Extracted data:
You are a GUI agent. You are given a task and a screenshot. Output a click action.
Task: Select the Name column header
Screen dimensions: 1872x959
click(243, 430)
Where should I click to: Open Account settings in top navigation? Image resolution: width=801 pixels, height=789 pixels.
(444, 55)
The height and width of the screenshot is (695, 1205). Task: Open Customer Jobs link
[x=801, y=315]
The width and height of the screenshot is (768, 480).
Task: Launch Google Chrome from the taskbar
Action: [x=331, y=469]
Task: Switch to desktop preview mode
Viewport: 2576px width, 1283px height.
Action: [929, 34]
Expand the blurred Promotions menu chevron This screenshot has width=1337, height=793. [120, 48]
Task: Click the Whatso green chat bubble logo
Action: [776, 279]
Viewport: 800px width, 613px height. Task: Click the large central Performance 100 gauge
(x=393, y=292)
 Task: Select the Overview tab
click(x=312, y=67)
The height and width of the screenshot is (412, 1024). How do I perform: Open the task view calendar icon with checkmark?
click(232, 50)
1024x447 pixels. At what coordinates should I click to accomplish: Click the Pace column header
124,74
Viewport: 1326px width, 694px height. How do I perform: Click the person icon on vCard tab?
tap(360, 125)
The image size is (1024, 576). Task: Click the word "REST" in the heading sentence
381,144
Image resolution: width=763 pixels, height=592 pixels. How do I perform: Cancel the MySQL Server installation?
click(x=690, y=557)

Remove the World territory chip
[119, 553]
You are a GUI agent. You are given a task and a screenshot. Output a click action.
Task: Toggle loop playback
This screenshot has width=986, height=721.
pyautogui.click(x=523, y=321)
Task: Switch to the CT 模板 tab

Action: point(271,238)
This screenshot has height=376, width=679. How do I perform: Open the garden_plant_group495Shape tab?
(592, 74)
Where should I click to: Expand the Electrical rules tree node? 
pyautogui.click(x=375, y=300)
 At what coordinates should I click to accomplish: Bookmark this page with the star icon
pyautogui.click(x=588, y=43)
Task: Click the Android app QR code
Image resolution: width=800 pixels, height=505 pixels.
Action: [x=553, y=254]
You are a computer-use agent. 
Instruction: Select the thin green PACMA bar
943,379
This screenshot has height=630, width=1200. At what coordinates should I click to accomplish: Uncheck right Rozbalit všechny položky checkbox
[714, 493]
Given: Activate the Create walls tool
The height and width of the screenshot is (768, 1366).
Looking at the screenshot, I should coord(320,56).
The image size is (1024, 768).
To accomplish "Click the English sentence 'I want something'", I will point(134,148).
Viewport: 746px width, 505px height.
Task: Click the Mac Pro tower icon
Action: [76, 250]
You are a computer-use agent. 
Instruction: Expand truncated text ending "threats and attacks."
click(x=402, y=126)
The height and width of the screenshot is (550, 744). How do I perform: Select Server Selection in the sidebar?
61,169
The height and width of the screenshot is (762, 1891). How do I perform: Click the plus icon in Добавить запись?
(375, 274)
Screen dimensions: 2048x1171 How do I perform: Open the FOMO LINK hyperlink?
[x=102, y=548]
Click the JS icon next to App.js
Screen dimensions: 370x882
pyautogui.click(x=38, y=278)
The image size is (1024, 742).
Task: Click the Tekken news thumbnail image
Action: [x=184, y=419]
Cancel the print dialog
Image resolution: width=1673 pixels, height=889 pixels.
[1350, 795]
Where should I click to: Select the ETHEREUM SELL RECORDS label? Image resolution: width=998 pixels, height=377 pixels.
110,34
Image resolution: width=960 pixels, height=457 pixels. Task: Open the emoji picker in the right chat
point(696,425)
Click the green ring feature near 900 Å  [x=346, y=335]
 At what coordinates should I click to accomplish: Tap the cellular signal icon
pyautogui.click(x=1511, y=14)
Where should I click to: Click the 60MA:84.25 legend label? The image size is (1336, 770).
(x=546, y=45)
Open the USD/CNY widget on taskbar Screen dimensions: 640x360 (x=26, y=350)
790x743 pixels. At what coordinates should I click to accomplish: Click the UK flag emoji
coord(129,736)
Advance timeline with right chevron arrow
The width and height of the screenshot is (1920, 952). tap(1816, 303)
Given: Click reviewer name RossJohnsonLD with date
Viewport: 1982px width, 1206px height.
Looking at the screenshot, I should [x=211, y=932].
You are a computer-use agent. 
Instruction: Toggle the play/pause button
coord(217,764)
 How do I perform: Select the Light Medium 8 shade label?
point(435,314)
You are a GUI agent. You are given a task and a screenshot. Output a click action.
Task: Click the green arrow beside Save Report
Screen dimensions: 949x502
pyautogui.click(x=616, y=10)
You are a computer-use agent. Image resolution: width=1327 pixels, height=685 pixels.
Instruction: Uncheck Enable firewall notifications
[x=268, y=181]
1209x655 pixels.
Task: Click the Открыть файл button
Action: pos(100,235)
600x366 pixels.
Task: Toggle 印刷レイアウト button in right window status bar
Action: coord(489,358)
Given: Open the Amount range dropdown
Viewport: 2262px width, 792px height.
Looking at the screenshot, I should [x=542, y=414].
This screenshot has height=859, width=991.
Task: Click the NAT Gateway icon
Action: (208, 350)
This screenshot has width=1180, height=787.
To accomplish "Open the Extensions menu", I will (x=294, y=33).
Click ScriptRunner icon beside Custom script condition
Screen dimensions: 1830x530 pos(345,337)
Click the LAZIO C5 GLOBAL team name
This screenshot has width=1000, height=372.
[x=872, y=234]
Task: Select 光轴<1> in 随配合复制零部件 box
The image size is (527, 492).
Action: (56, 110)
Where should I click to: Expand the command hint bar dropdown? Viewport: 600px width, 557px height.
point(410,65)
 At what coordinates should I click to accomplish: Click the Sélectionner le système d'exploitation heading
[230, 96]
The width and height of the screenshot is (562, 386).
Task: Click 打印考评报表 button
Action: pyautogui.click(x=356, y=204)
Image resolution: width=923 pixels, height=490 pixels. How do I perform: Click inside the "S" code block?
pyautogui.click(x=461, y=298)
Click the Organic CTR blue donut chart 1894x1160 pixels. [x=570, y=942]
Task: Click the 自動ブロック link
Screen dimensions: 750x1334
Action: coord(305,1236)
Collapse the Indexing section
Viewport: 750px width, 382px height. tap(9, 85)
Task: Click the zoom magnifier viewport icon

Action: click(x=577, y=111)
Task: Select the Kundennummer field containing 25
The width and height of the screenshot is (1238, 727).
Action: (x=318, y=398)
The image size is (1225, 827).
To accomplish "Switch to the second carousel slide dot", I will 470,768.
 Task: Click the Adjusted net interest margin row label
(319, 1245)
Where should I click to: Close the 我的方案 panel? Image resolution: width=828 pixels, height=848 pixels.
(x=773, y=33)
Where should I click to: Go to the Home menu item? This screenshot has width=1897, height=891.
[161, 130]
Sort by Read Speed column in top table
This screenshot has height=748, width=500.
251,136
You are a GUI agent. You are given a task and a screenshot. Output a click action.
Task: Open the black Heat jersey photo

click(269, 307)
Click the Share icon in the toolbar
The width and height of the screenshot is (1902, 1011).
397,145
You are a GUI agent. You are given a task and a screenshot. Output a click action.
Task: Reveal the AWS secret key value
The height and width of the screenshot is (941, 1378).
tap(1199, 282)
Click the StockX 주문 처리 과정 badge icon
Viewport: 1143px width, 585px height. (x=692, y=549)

Task details: The data above needs to be repeated exactly, line for line.

Answer box:
You are a GUI agent. You are given a task and a screenshot. Output a click action.
Task: Select the Name column header
Screen dimensions: 1872x959
click(243, 430)
Where should I click to: Open Account settings in top navigation? Image resolution: width=801 pixels, height=789 pixels.
(444, 55)
The height and width of the screenshot is (695, 1205). Task: Open Customer Jobs link
[x=801, y=315]
The width and height of the screenshot is (768, 480).
Task: Launch Google Chrome from the taskbar
Action: [x=331, y=469]
Task: Switch to desktop preview mode
Viewport: 2576px width, 1283px height.
Action: [929, 34]
Expand the blurred Promotions menu chevron This screenshot has width=1337, height=793. [120, 48]
Task: Click the Whatso green chat bubble logo
Action: [776, 279]
Viewport: 800px width, 613px height. Task: Click the large central Performance 100 gauge
(x=393, y=292)
 Task: Select the Overview tab
click(x=312, y=67)
The height and width of the screenshot is (412, 1024). How do I perform: Open the task view calendar icon with checkmark?
click(232, 50)
1024x447 pixels. At what coordinates should I click to accomplish: Click the Pace column header
124,74
Viewport: 1326px width, 694px height. How do I perform: Click the person icon on vCard tab?
tap(360, 125)
The image size is (1024, 576). Task: Click the word "REST" in the heading sentence
381,144
Image resolution: width=763 pixels, height=592 pixels. How do I perform: Cancel the MySQL Server installation?
click(x=690, y=557)

Remove the World territory chip
[119, 553]
You are a GUI agent. You are given a task and a screenshot. Output a click action.
Task: Toggle loop playback
This screenshot has width=986, height=721.
pyautogui.click(x=523, y=321)
Task: Switch to the CT 模板 tab

Action: point(271,238)
This screenshot has height=376, width=679. How do I perform: Open the garden_plant_group495Shape tab?
(592, 74)
Where should I click to: Expand the Electrical rules tree node? 
pyautogui.click(x=375, y=300)
 At what coordinates should I click to accomplish: Bookmark this page with the star icon
pyautogui.click(x=588, y=43)
Task: Click the Android app QR code
Image resolution: width=800 pixels, height=505 pixels.
Action: [x=553, y=254]
You are a computer-use agent. 
Instruction: Select the thin green PACMA bar
943,379
This screenshot has height=630, width=1200. At what coordinates should I click to accomplish: Uncheck right Rozbalit všechny položky checkbox
[714, 493]
Given: Activate the Create walls tool
The height and width of the screenshot is (768, 1366).
Looking at the screenshot, I should coord(320,56).
The image size is (1024, 768).
To accomplish "Click the English sentence 'I want something'", I will point(134,148).
Viewport: 746px width, 505px height.
Task: Click the Mac Pro tower icon
Action: [76, 250]
You are a computer-use agent. 
Instruction: Expand truncated text ending "threats and attacks."
click(x=402, y=126)
The height and width of the screenshot is (550, 744). How do I perform: Select Server Selection in the sidebar?
61,169
The height and width of the screenshot is (762, 1891). How do I perform: Click the plus icon in Добавить запись?
(375, 274)
Screen dimensions: 2048x1171 How do I perform: Open the FOMO LINK hyperlink?
[x=102, y=548]
Click the JS icon next to App.js
Screen dimensions: 370x882
pyautogui.click(x=38, y=278)
The image size is (1024, 742).
Task: Click the Tekken news thumbnail image
Action: [x=184, y=419]
Cancel the print dialog
Image resolution: width=1673 pixels, height=889 pixels.
[1350, 795]
Where should I click to: Select the ETHEREUM SELL RECORDS label? Image resolution: width=998 pixels, height=377 pixels.
110,34
Image resolution: width=960 pixels, height=457 pixels. Task: Open the emoji picker in the right chat
point(696,425)
Click the green ring feature near 900 Å  [x=346, y=335]
 At what coordinates should I click to accomplish: Tap the cellular signal icon
pyautogui.click(x=1511, y=14)
Where should I click to: Click the 60MA:84.25 legend label? The image size is (1336, 770).
(x=546, y=45)
Open the USD/CNY widget on taskbar Screen dimensions: 640x360 (x=26, y=350)
790x743 pixels. At what coordinates should I click to accomplish: Click the UK flag emoji
coord(129,736)
Advance timeline with right chevron arrow
The width and height of the screenshot is (1920, 952). tap(1816, 303)
Given: Click reviewer name RossJohnsonLD with date
Viewport: 1982px width, 1206px height.
Looking at the screenshot, I should [x=211, y=932].
You are a computer-use agent. 
Instruction: Toggle the play/pause button
coord(217,764)
 How do I perform: Select the Light Medium 8 shade label?
point(435,314)
You are a GUI agent. You are given a task and a screenshot. Output a click action.
Task: Click the green arrow beside Save Report
Screen dimensions: 949x502
pyautogui.click(x=616, y=10)
You are a computer-use agent. Image resolution: width=1327 pixels, height=685 pixels.
Instruction: Uncheck Enable firewall notifications
[x=268, y=181]
1209x655 pixels.
Task: Click the Открыть файл button
Action: pos(100,235)
600x366 pixels.
Task: Toggle 印刷レイアウト button in right window status bar
Action: coord(489,358)
Given: Open the Amount range dropdown
Viewport: 2262px width, 792px height.
Looking at the screenshot, I should [x=542, y=414].
This screenshot has height=859, width=991.
Task: Click the NAT Gateway icon
Action: (208, 350)
This screenshot has width=1180, height=787.
To accomplish "Open the Extensions menu", I will (x=294, y=33).
Click ScriptRunner icon beside Custom script condition
Screen dimensions: 1830x530 pos(345,337)
Click the LAZIO C5 GLOBAL team name
This screenshot has width=1000, height=372.
[x=872, y=234]
Task: Select 光轴<1> in 随配合复制零部件 box
The image size is (527, 492).
Action: (56, 110)
Where should I click to: Expand the command hint bar dropdown? Viewport: 600px width, 557px height.
point(410,65)
 At what coordinates should I click to accomplish: Click the Sélectionner le système d'exploitation heading
[230, 96]
The width and height of the screenshot is (562, 386).
Task: Click 打印考评报表 button
Action: pyautogui.click(x=356, y=204)
Image resolution: width=923 pixels, height=490 pixels. How do I perform: Click inside the "S" code block?
pyautogui.click(x=461, y=298)
Click the Organic CTR blue donut chart 1894x1160 pixels. [x=570, y=942]
Task: Click the 自動ブロック link
Screen dimensions: 750x1334
Action: coord(305,1236)
Collapse the Indexing section
Viewport: 750px width, 382px height. tap(9, 85)
Task: Click the zoom magnifier viewport icon

Action: click(x=577, y=111)
Task: Select the Kundennummer field containing 25
The width and height of the screenshot is (1238, 727).
Action: (x=318, y=398)
The image size is (1225, 827).
To accomplish "Switch to the second carousel slide dot", I will 470,768.
 Task: Click the Adjusted net interest margin row label
(319, 1245)
Where should I click to: Close the 我的方案 panel? Image resolution: width=828 pixels, height=848 pixels.
(x=773, y=33)
Where should I click to: Go to the Home menu item? This screenshot has width=1897, height=891.
[161, 130]
Sort by Read Speed column in top table
This screenshot has height=748, width=500.
251,136
You are a GUI agent. You are given a task and a screenshot. Output a click action.
Task: Open the black Heat jersey photo

click(269, 307)
Click the Share icon in the toolbar
The width and height of the screenshot is (1902, 1011).
397,145
You are a GUI agent. You are given a task and a screenshot. Output a click action.
Task: Reveal the AWS secret key value
The height and width of the screenshot is (941, 1378).
tap(1199, 282)
Click the StockX 주문 처리 과정 badge icon
Viewport: 1143px width, 585px height. (x=692, y=549)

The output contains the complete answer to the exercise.